Non alcoholic steatohepatitis (NASH) with diabetes: Predictors of liver fibrosis, by DN Amarapurkar et al
Hepatic steatosis (plus or minus fibrosis and inappropriate ethanol intake) is becoming “the problem” in several liver centers around the world. Several reports now conclude that obesity and diabetes are two of the main risk factors for the disorders. These risks together with high blood pressure, increased insulin resistance and hyperlipoproteinemia are making liver steatosis a landmark for the so call “metabolic syndrome”. However still more that tenuous is the border between simple fatty liver and NASH. The distinction is not only taxonomic and academic since the prognosis of the two clinical entities is quite different. The golden standard is liver biopsy which, unfortunately is invasive and may have some, though very limited, risk. Several surrogates have been suggested (fibrotest, fibroscan, others) but all of them still need a definite validation in larger series worldwide. Amarapurkar et al tried to answer the issue by analyzing the possible correlation between the degree of liver fibrosis (assessed by biopsy) and several clinical and biochemical variables. The study examined 36 cases with NASH and diabetes suggesting a rather sever metabolic damage and preventing the export of the results in less advanced cases. Surprisingly fibrosis was found only in a third of cases pointing to the need of expanding the number of cases prospectively collected before reaching sound conclusion. Unfortunately none of the variables tested correlated with the extent of fibrosis. This is bad news pointing again to the need a biopsy in the definition of NASH vs fatty liver. The time of the needle is not over, yet.
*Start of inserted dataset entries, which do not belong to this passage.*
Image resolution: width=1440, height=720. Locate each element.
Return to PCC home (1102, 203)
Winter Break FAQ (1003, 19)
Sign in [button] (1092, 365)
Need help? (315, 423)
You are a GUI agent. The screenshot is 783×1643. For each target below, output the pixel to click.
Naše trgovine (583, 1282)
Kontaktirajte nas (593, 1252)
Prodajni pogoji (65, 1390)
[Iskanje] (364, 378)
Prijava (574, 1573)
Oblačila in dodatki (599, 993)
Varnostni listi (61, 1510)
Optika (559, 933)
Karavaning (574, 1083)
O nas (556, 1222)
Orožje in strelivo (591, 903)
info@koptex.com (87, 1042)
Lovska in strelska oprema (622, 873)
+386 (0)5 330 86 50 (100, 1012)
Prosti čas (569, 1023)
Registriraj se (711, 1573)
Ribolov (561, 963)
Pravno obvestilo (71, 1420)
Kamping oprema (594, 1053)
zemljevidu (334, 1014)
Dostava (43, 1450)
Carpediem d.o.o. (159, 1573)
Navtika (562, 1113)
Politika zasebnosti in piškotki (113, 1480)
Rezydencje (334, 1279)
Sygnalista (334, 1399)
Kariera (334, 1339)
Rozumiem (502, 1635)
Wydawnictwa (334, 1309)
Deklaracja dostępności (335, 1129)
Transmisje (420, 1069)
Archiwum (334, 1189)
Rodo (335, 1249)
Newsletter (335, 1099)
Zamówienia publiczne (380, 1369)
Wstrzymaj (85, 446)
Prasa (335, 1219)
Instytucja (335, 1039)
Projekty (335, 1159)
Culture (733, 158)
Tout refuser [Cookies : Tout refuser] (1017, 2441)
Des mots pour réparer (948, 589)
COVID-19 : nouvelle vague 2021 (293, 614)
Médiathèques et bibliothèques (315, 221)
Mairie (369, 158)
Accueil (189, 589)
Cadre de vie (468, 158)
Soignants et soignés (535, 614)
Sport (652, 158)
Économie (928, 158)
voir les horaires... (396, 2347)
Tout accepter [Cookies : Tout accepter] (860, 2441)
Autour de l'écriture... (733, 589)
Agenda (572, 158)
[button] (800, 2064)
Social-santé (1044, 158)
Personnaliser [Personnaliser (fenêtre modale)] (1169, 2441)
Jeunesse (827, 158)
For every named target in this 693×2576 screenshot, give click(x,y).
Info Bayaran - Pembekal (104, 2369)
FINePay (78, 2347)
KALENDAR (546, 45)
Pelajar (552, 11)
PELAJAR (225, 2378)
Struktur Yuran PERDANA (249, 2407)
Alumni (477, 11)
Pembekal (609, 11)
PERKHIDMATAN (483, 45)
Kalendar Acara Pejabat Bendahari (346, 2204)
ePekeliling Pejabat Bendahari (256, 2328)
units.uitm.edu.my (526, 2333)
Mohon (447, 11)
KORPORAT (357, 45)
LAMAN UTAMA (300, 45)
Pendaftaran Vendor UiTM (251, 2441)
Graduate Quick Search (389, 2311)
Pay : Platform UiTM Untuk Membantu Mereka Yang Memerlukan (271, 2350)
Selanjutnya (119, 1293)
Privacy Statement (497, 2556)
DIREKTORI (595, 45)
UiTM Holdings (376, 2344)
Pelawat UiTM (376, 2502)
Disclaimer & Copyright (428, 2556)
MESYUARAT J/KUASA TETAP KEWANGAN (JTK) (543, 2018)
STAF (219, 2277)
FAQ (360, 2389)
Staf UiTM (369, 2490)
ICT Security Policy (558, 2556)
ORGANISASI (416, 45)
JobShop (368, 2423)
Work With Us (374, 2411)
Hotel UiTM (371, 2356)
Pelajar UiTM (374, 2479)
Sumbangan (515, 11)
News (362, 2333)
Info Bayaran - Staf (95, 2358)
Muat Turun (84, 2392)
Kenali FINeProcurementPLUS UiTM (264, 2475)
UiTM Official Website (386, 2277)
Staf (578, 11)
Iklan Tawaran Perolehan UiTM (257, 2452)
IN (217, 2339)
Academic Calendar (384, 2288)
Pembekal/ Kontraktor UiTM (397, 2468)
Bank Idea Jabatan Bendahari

Pentoxifylline does not prevent neither liver damage nor profibrogenetic events in a rat model of non-alcoholic steatohepatitis, by Paula Vial et al
As reported in the article by Amarapurkar, the mechanisms involved in the pathogenesis of NASH are still vague and undefined. One of the problems for this lack of hints, and therefore effective treatment(s), is the lack of animal models sufficiently mimicking what observed in patients. Vial and colleagues tried to address the issue if the fibrosis associated with NASH, and eventually progressing to cirrhosis, may be reversed/ameliorated by pentoxifylline (PTX). PTX was previously suggested to reduce activation of cytokines (TNF-α in particular), the activation of hepatic stellate cells and the collagen production. Rats were given a choline-deficient diet for 8 weeks and developed and initial NASH. NASH was assesses histologically in addition to some molecular markers of fibrogenesis. All animals treated with choline-deficient diet for 8 weeks showed an liver histology compatible with moderate NASH associated with fatty infiltration. Interesting was the observation of an increased level of expression of the gene encoding for procollagen I and TNFβ-1 indicating profibrogenetic activity. Unfortunately PTX did not reduce any of these parameters pointing to the conclusion that the drug is ineffective at least in this model and/or at the dose used. As for the study by Amarapurkar this is bad news but the disappointment should prompt for additional research, possibly with different drugs either alone or in combination. The burden of NASH in the population urges these studies.